Tonto

Si algo ponen de manifiesto cierto tipo de programas de convivencia -los ‘realities’ en todas sus versiones posibles: de famosos, de anónimos, de aventureros- que algunos califican como basura y otros elevan a la categoría de experimento social es que la convivencia es algo realmente complicado.

El desarrollo social y nuestra propia evolución como especie nos han determinado como animales sociales; es decir, animales que vivimos en grupo. En otras especies, esta necesidad se traduce en una reglas cerradas mediante las cuales cada miembro de la comunidad ejecuta un papel.

En nuestro caso, la cosa se complica. Básicamente, porque ‘caemos’ dentro de una comunidad que en la mayoría de los casos no hemos podido elegir o que hemos elegido a medias. Por ejemplo, vivimos en un determinado barrio pero la compatibilidad o incompatibilidad con los vecinos no está asegurada.

Del mismo modo, elegimos a una pareja para compartir nuestra vida, pero esa pareja viene con ‘paquete’ en forma de suegros, hermanos y demás parentela que nos puede mortificar la existencia. Y del mismo modo, los afortunados que pueden elegir un trabajo para desarrollarse no pueden elegir ni la empresa ni los compañeros de trabajo.

Centrándonos en este último aspecto, el laboral, la convivencia con nuestros compañeros es una prueba de fuego, ya que es un mundo de desiguales pero donde no necesariamente la gente está colocada en la pirámide jerárquica en función de sus actitudes y aptitudes.

Y eso, acaba por afectarnos en todas las facetas de nuestra vida. Por ejemplo el trabajar con ‘tontos’ nos acabará dañando de modo irreparable. En un estudio realizado en Norteamérica, cómo no, se puso de manifiesto que cualquier intento de superación laboral se topa con un freno imposible de evitar: trabajar con tontos actúa como un elemento desmotivador que acaba por ‘desengancharnos’ de un trabajo que nos apasiona.
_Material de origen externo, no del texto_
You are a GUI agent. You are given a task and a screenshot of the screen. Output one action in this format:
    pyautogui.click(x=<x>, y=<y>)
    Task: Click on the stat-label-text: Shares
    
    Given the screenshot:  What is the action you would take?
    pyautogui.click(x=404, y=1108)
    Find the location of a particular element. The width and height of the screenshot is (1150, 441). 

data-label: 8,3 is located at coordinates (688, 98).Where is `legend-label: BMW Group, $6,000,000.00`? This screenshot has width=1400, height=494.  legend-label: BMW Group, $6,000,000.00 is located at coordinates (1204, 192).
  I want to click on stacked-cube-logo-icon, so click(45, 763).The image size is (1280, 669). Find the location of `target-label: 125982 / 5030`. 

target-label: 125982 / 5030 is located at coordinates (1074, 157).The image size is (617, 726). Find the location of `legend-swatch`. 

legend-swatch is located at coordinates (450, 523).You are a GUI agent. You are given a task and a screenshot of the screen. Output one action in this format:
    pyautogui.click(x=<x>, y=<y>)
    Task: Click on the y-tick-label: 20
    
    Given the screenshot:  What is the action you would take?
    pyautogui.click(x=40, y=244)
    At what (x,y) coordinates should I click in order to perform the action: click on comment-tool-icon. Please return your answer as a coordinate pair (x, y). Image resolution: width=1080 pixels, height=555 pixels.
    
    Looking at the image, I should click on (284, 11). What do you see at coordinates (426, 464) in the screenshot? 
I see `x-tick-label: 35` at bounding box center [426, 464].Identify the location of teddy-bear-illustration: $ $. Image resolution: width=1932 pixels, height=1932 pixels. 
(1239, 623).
Los malos colegas además de hacerte sentir mal, merman el desempeño laboral de las personas que interactúan con ellos.

Para algunos resultará obvio, pero lo preocupante, a nuestro modesto entender, deriva del hecho que hemos construido una sociedad de oportunistas y no de oportunidades y que del mismo modo en que nos empeñamos en decir que somos la especie más inteligente del planeta, también hay que afirmar que estamos muy lejos de estar en el gobierno de los mejores, algo que los animales grupales sí han conseguido hacer.